(Records for this exercise)
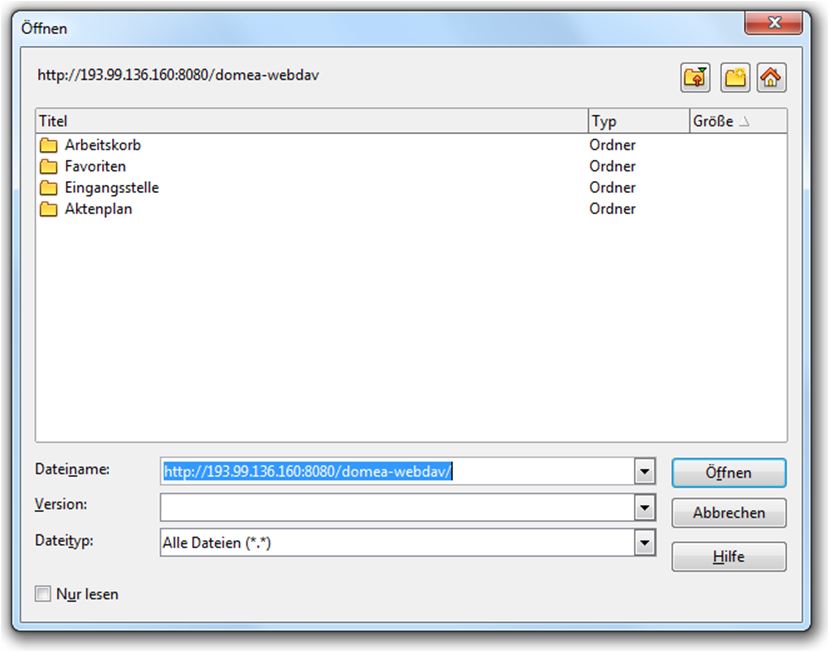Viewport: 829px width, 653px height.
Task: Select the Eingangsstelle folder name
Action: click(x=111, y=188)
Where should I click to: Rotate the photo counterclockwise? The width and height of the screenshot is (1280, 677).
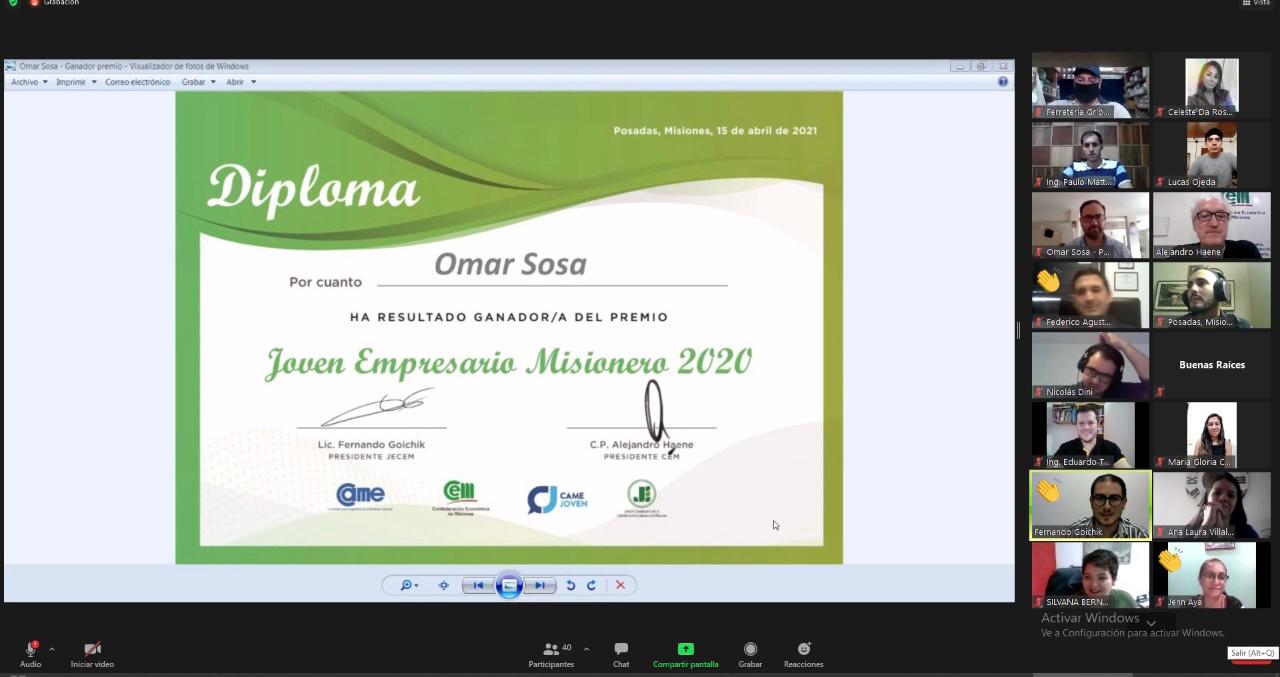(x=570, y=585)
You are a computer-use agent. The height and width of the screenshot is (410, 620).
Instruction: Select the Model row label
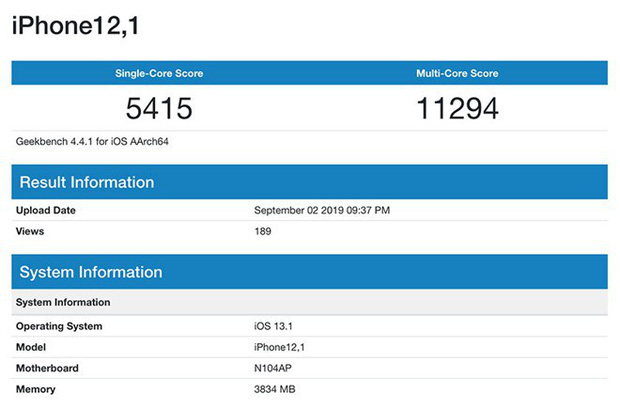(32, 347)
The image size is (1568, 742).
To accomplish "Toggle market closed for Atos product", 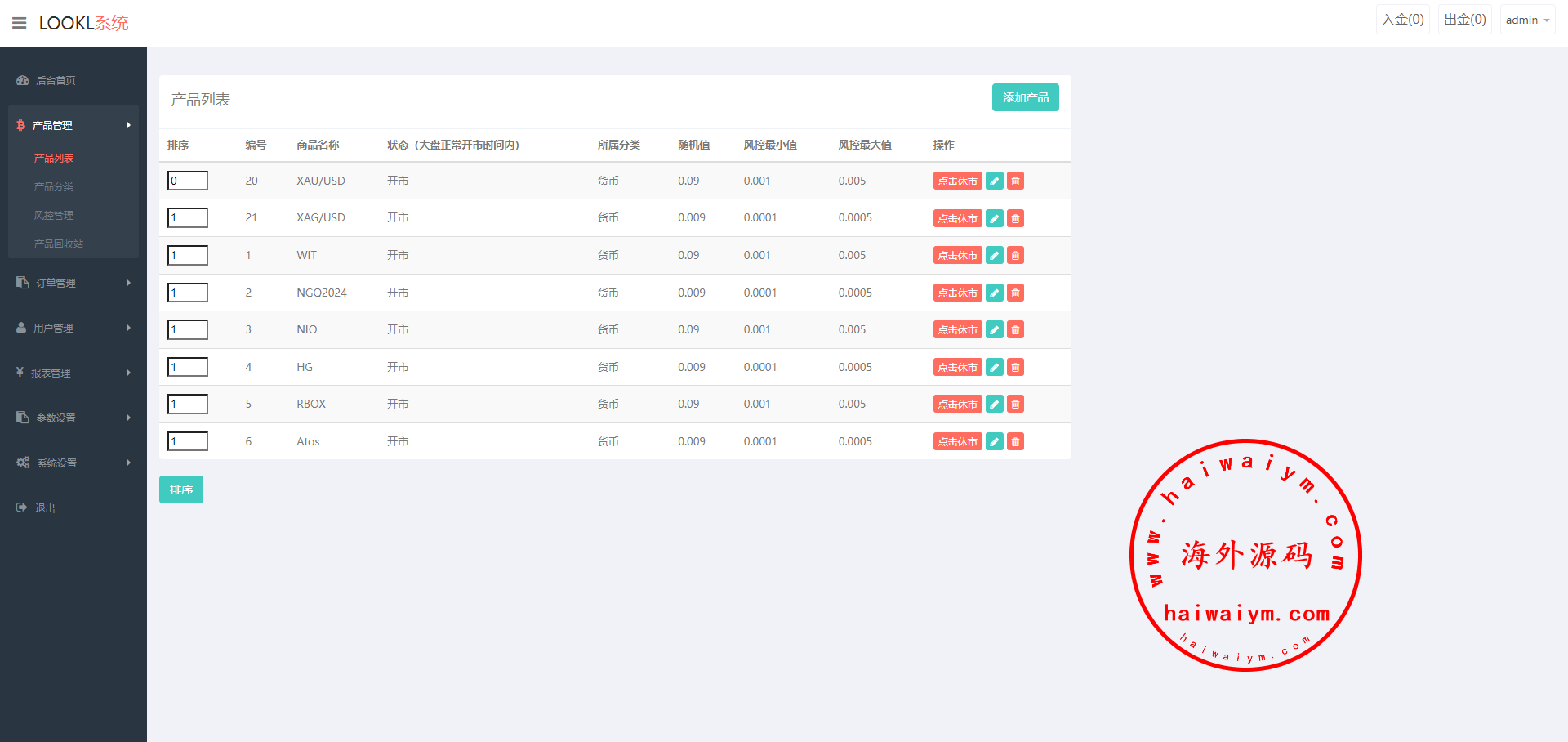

(Aim of the task)
Reproduce, with the pictures omitted, exactly those lines that run from the line with "You are a computer-use" to the last line of the material, both ends included.

(Result)
You are a computer-use agent. The height and width of the screenshot is (410, 620).
Instruction: Select the Model row label
(32, 347)
The image size is (1568, 742).
To accomplish "Toggle market closed for Atos product", 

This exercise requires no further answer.